___ TEXTAUSZUG ___

Penguin, which only offered backlist e-book titles for library lending, is terminating its contract with OverDrive, the library digital vendor, and starting February 10 will cease to offer any of its e-books or audiobooks to libraries. Penguin is negotiating a “continuance” agreement that will allow libraries that have already purchased Penguin e-books to continue to loan them.

Das verärgert nicht nur Bibliothekare und sondern auch Autoren der Publikumsverlagsgruppe. Vergangenen Freitag kündigte Penguin OverDrive an, keine E-Books für die bibliothekarische Ausleihe mehr zur Verfügung zu stellen. Diese Entscheidung wurde den Kunden in einer E-Mail begründet.

Überraschung? Nein, denn bereits November letzten Jahres reduzierte Penguin seine Angebote für OverDrive auf E-Books und digitale Hörbücher aus der Backlist. Der Schritt wird unter anderem wie folgt begründet:

For Penguin, that issue was OverDrive’s relationship with Amazon. A 2011 arrangement made library lending possible on the Kindle. Publishers have objected to the library loans being executed through Amazon’s servers — imagine walking into your public library then finding yourself at the Target checkout counter.

Außerdem wurde es Bibliotheksbenutzern mit einem “Kindle” unmöglich gemacht, Bücher von Penguin über ihre Bibliothek auszuleihen. Ganz sieht es so aus, als ob hier Penguin ein Problem mit dem Konkurrenten Amazon auszufechten hat und man dies über die Macht der Bibliotheken und ihrer Zulieferer klären möchte.

Penguin besteht darauf, dass die E-Books aus Sicherheitsbedenken heraus nicht über WLAN auf den Kindle heruntergeladen werden darf. Die Nutzer müssen die Bücher über einen Computer und dann das USB-Kabel auf das entsprechende Kindle-Gerät herunterladen. OverDrive reagierte, aber:

In November, Overdrive briefly suspended Kindle lending for Penguin titles, then restored it on a temporary basis, “until the end of the year.”

Ganz möchte man bei Penguin auf den Bibliotheksdienstleister OverDrive, dessen enge Zusammenarbeit mit Amazon Kindle von Penguin als problematisch erachtet wird, nicht verzichten und verhandelt trotz gekündigtem Verlag weiter. OverDrive muss aber um den Verlagspartner kämpfen, denn die Verlagsgruppe Penguin spricht auch mit anderen Anbietern. Den Bibliotheksmarkt ganz zu verlassen, kommt nicht in Frage.

___ ANGEZEIGTE DATEN ___

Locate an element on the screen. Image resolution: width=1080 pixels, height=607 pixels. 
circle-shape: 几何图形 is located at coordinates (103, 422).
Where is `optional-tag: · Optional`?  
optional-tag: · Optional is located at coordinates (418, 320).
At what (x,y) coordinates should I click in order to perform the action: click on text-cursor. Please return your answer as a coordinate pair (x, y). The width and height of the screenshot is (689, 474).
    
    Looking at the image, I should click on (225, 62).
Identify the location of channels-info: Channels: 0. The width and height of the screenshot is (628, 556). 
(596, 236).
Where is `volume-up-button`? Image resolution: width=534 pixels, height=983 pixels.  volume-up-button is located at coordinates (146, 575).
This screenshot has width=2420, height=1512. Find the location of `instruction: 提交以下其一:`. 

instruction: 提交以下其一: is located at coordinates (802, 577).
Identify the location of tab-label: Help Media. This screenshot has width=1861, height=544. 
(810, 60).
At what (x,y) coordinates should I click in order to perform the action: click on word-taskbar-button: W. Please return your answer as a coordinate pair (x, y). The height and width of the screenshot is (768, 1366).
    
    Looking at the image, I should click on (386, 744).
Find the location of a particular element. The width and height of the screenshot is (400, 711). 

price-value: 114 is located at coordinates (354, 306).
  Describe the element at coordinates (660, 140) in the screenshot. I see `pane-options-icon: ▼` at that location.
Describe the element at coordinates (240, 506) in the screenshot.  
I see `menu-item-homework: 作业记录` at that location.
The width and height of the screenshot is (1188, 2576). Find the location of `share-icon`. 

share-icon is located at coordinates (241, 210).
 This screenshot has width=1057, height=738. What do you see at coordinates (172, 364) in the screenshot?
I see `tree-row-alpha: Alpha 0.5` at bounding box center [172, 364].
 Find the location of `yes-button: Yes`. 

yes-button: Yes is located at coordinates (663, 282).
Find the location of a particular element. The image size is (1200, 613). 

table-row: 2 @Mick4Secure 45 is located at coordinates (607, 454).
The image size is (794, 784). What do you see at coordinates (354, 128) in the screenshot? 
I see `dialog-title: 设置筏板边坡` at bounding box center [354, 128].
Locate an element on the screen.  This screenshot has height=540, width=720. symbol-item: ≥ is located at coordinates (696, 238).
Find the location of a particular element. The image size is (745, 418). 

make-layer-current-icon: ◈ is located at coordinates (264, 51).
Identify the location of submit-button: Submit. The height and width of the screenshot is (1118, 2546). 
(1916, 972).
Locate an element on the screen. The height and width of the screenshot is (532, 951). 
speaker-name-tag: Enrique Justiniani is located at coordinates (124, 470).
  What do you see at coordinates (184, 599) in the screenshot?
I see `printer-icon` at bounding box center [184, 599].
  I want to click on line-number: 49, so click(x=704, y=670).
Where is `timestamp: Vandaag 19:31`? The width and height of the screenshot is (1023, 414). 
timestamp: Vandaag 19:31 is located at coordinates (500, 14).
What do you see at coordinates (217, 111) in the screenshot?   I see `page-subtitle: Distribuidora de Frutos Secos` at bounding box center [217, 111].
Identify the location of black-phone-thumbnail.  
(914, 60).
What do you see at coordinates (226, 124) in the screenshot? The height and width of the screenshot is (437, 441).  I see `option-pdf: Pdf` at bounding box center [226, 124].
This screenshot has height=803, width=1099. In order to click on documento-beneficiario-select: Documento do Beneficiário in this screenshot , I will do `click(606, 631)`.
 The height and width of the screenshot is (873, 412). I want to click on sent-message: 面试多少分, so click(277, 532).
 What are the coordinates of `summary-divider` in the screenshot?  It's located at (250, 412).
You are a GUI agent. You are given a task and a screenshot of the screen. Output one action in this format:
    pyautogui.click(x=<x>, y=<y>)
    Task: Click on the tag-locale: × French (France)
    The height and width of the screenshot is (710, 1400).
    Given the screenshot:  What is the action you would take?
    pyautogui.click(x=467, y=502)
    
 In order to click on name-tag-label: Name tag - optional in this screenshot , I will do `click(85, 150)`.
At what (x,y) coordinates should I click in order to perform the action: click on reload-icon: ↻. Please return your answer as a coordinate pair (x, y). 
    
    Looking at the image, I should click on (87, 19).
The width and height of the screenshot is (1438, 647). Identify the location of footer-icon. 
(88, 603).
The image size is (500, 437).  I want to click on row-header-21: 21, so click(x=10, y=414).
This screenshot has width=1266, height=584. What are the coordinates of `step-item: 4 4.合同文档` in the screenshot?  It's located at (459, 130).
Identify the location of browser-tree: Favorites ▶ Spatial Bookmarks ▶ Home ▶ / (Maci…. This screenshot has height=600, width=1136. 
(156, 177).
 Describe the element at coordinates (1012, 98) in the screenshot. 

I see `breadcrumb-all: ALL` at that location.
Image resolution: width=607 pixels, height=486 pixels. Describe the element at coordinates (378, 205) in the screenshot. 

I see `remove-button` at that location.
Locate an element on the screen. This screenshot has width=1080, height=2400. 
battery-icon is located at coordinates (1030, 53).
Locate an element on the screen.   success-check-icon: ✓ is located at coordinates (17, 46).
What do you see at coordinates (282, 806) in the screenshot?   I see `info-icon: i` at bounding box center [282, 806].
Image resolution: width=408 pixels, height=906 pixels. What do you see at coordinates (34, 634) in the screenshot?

___

**AUFGABE 1**
Nennen Sie sämtliche Unternehmen, die im Textauszug über Penguin und OverDrive namentlich vorkommen.
**AUFGABE 2**
Übertragen Sie den Satz „A 2011 arrangement made library lending possible on the Kindle.“ aus dem Textauszug über Penguin und OverDrive ins Deutsche.
**AUFGABE 3**
Schreiben Sie die Fortsetzung des Textauszugs über Penguin und OverDrive im Anschluss an dessen letzten Satz.
Die Daten haben mit dem Textauszug über Penguin und OverDrive nichts zu tun.

**IHRE ANTWORT 1**
Penguin, OverDrive, Amazon, Target

**IHRE ANTWORT 2**
Eine Vereinbarung aus dem Jahr 2011 ermöglichte die Bibliotheksausleihe auf dem Kindle.

**IHRE ANTWORT 3**
Vor einem Dreivierteljahr wurde die Kooperation von OverDrive und Amazon als ein wichtiger Schritt angesehen, wenn es um die Zugänglichmachung von E-Medien ging, denn

(…) seitdem können die Nutzer einer städtischen Bibliothek auch E-Books für den Kindle ausleihen. Nach Angaben von Amazon nehmen bereits mehr als 11.000 Bibliotheken in den USA an dem Programm teil.

Vorbehalte gegen dieses Angebot von Amazon im Speziellen und den Verleih von E-Books im Allgemeinen gibt es vor allem seitens der großen Publikumsverlage. So haben sich bereits Verlage wie Simon & Schuster und Macmillan von OverDrive verabschiedet, so dass ihre E-Books vorerst nicht in den amerikanischen Bibliotheken ausleihbar sind. Die Leser werden aufgerufen, sich mit ihrem Protest direkt an die Verlage zu wenden.

Dass die Bibliotheken über die Entscheidungen von Penguin und der anderen Verlage nicht froh sind, ist gut verständlich, da E-Books zunehmend nachgefragt werden und die Zahl der Aggregatoren, über die E-Books für die Bibliotheksausleihe bestellt werden können, nicht sonderlich hoch groß ist.

In den USA laufen entsprechende Verhandlungen auch direkt zwischen der ALA und den Verlegern, um Bibliotheken nicht von der E-Book-Welt abgeschnitten zu sehen.

While publishers and libraries share a common mission to bring authors and readers together, it is also clear that we have some goals that diverge. It is these differences that lead to varying views in the library and publishing worlds of business models and overall short- and long-term strategies.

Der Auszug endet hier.